As of May 16, 72 healthcare licenses are available through LicensE, Mike Tierney, the department's legislative liaison said at a Friday meeting of the State Council on Alcohol and Other Drug Abuse.
“I’ve seen a lot of horror stories when new software packages are put in and, all of a sudden, when you actually have members of the public engaged in using it, that’s when you find the faults,” he said. “I’m really pleased to say that since the system went online just after midnight on May 16, we have not had major issues.”
They’ve had a “handful” of small challenges that they’ve corrected quickly, like applicants being asked to submit unnecessary forms, he said.
The department is now working through applications received through the new system and the older paper-based system.

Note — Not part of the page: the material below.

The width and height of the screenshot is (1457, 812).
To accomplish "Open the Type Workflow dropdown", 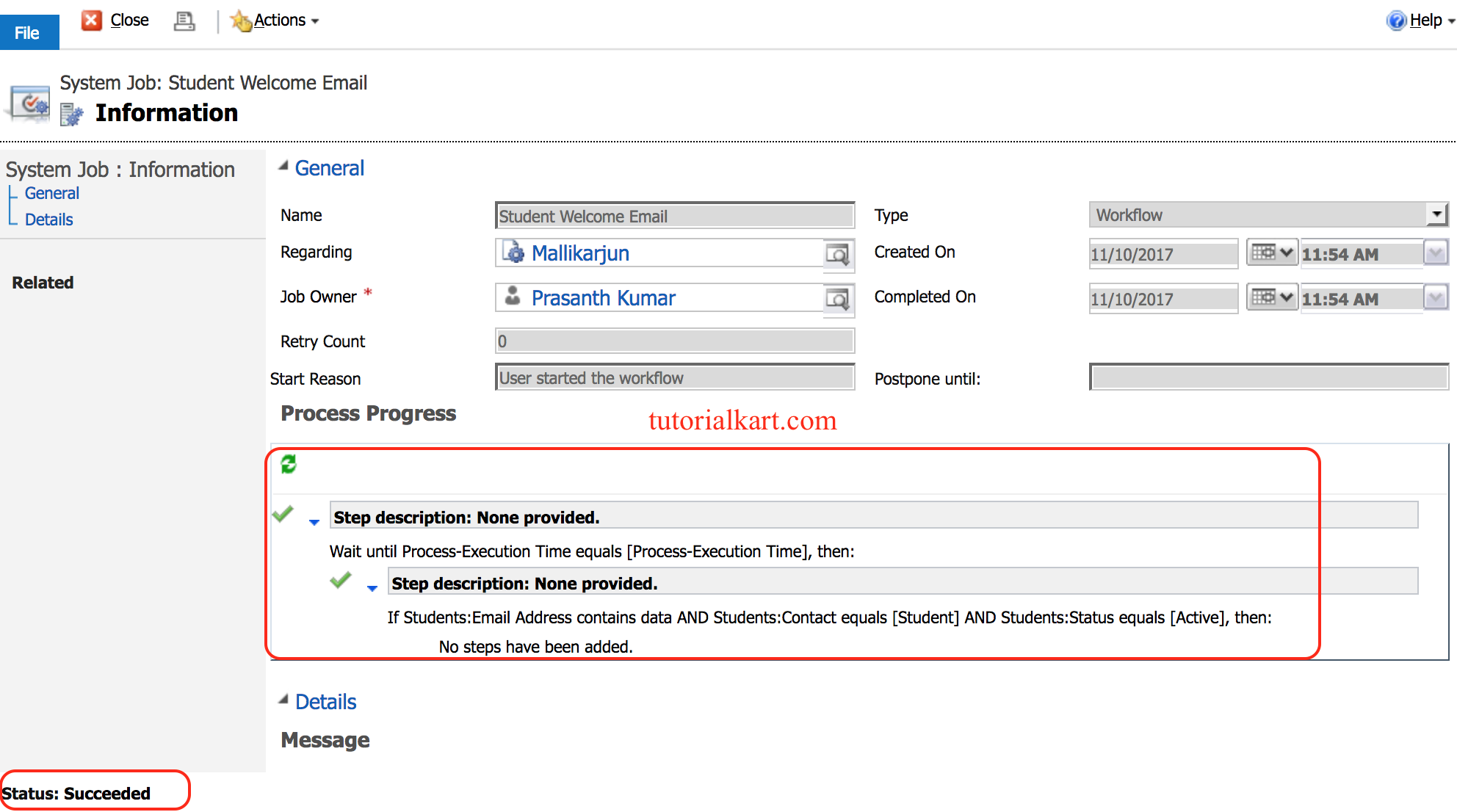I will [x=1436, y=214].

“We’re in the middle of graduation season, so we have an extraordinarily high number of people that have graduated from different programs, and so we’re getting certificates of professional education from schools, transcripts,” Tierney said. “Under the new system, those can be directly uploaded, but for the people that applied under the legacy system, our staff has a queue of those that they just have to go through and hit enter. So the great news … for these 72 occupations, this will be the last graduation season that we’ll be working on applications that are under the old system.”
Updating the software was “intense,” which impacted processing licenses, he said.
“It’s a necessary trade-off because the old system simply wasn’t working,” Tierney said.
The agency is facing a backlog of applications. Tierney attributed that to a “huge increase” in the number of applications it’s received in recent years, amid flat staffing levels and antiquated software.